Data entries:
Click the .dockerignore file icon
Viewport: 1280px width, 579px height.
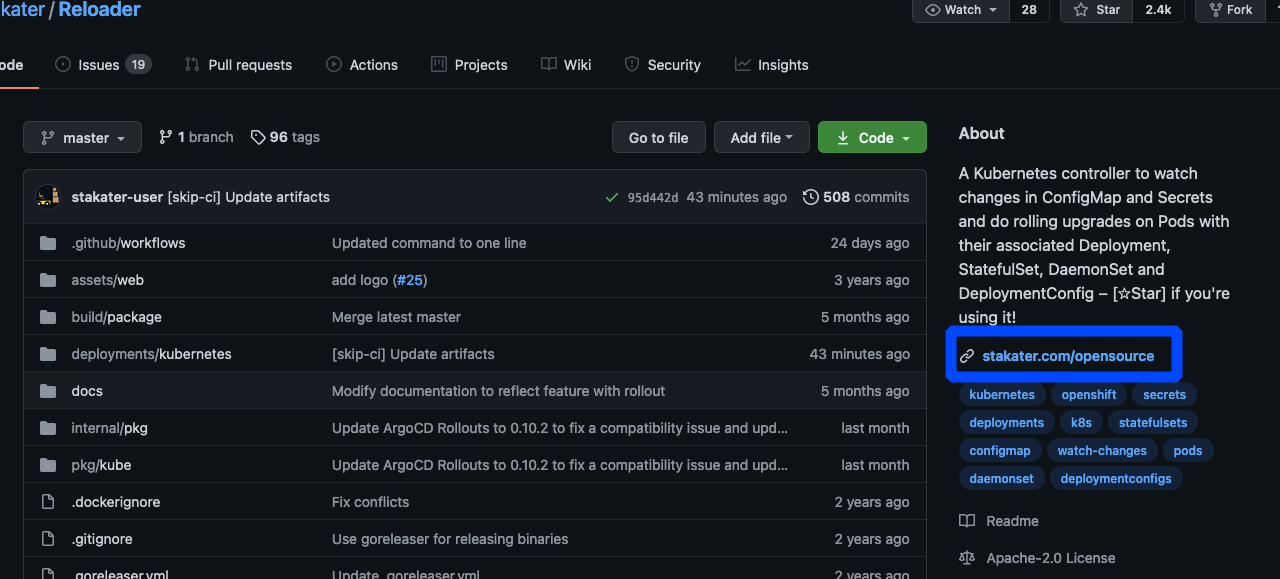(47, 502)
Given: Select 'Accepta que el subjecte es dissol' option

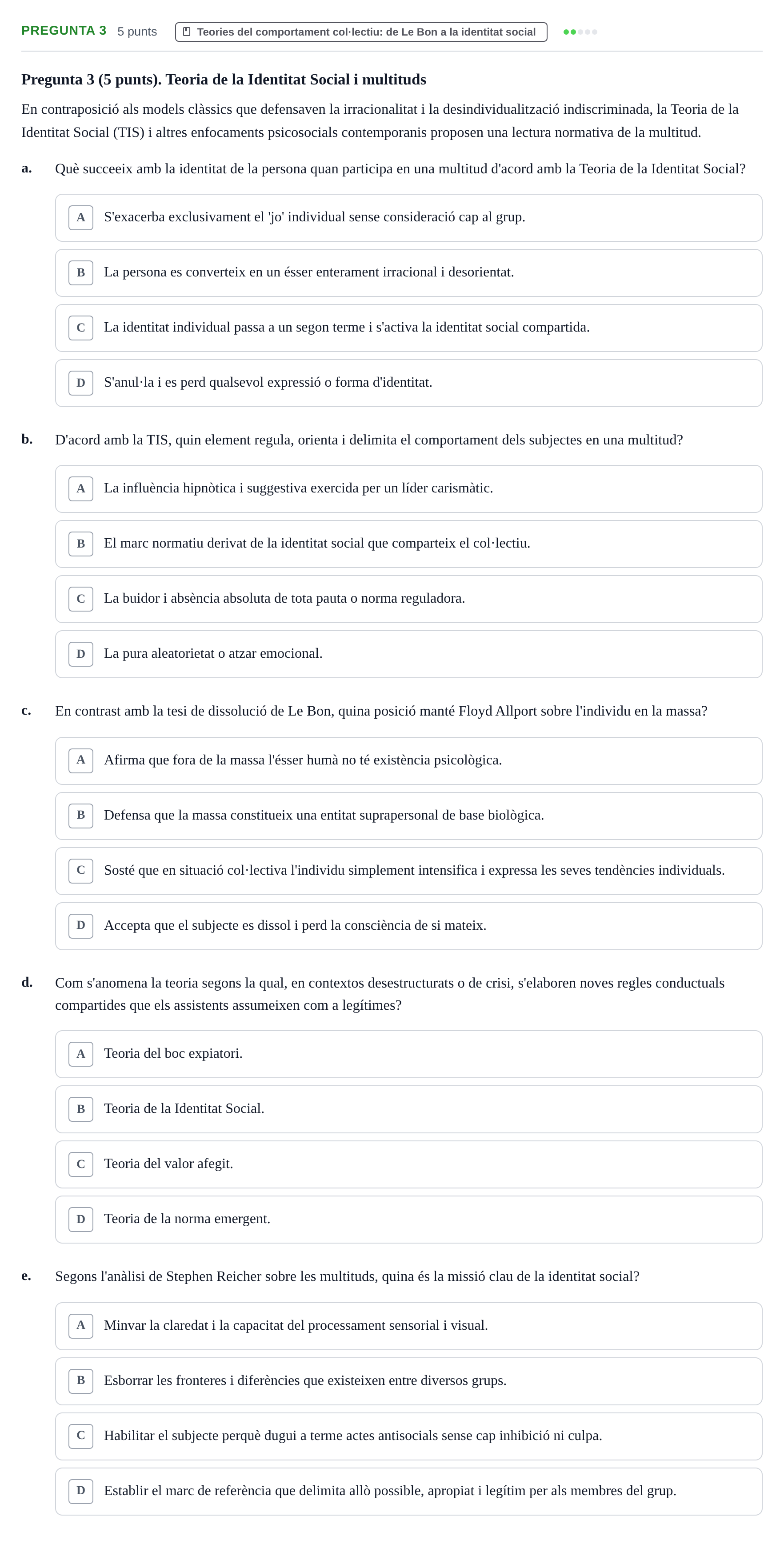Looking at the screenshot, I should tap(408, 926).
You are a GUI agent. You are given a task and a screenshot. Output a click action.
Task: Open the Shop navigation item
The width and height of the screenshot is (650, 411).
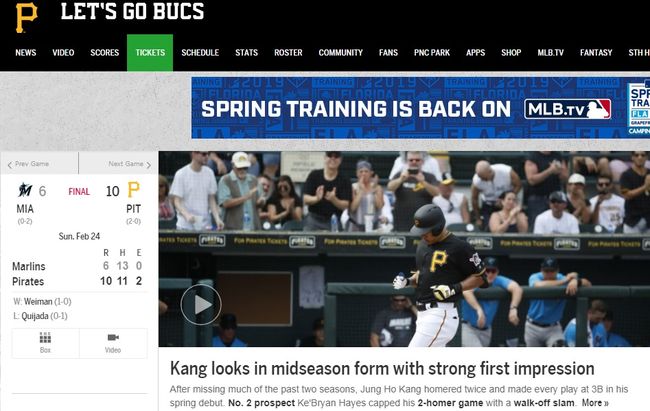[511, 53]
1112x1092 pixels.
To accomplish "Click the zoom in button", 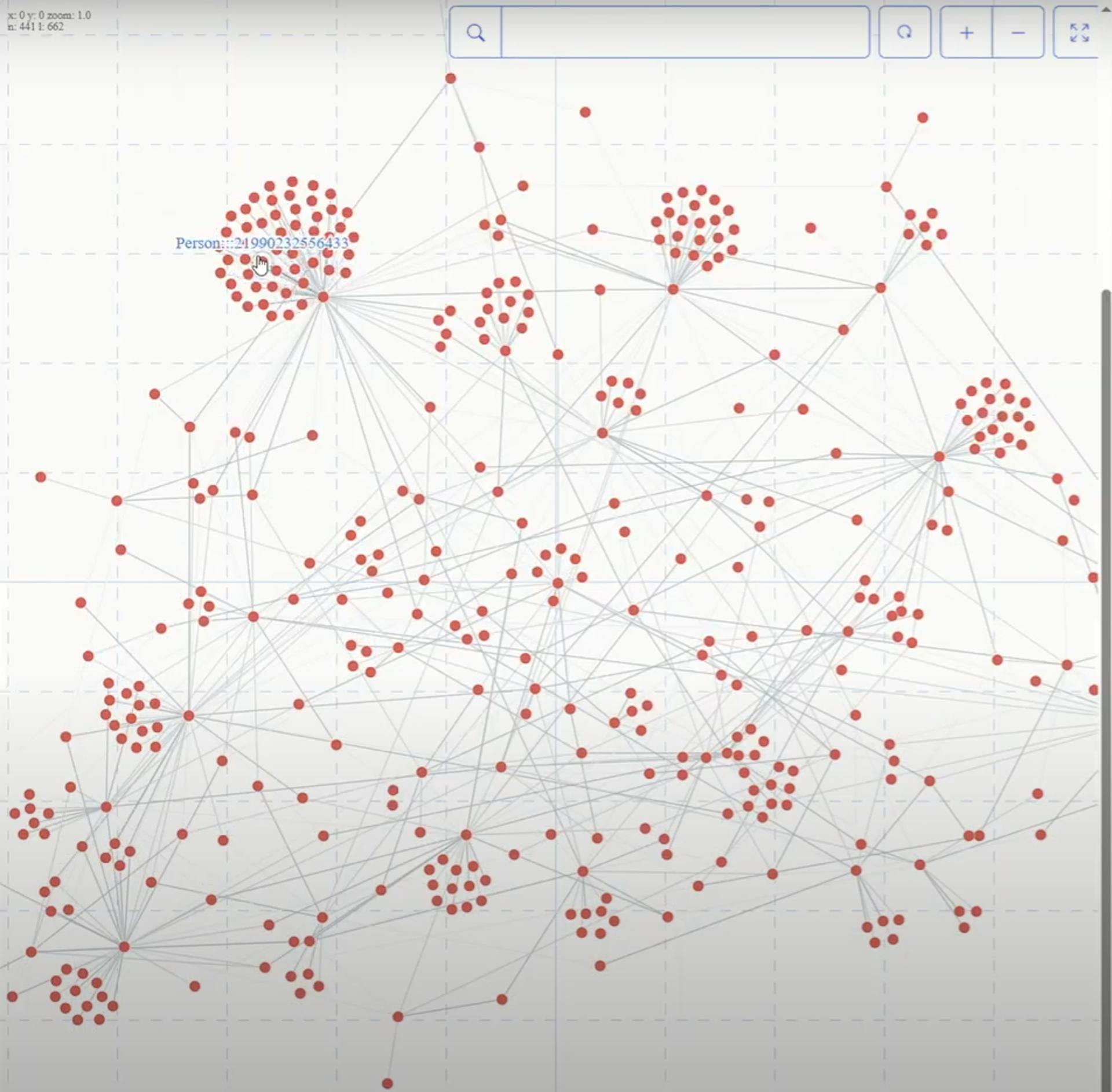I will tap(965, 33).
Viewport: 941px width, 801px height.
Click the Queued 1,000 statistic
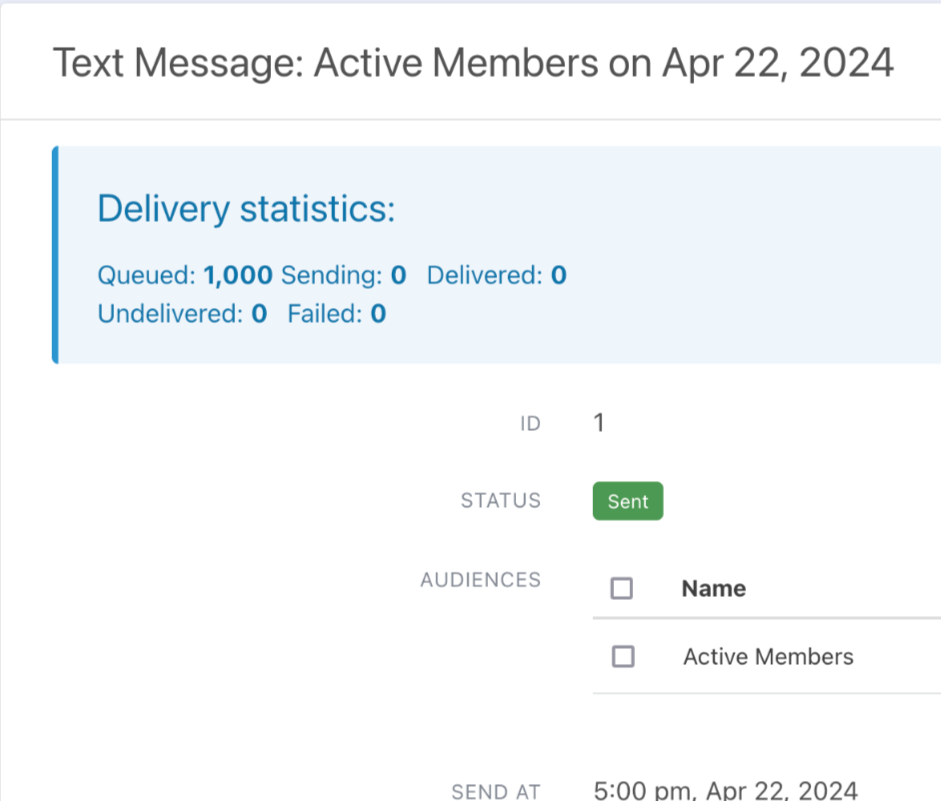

> Task requirements: Write back the stretch of lines above that begins with the line holding "Viewport: 1280px width, 579px height." and ends with the line holding "You are a GUI", both included, exactly as written. Pictures stay out.

> Solved problem:
Viewport: 1280px width, 579px height.
(47, 502)
Given: Select 'Accepta que el subjecte es dissol' option

Looking at the screenshot, I should tap(408, 926).
You are a GUI agent. You are given a task and a screenshot. Output a click action.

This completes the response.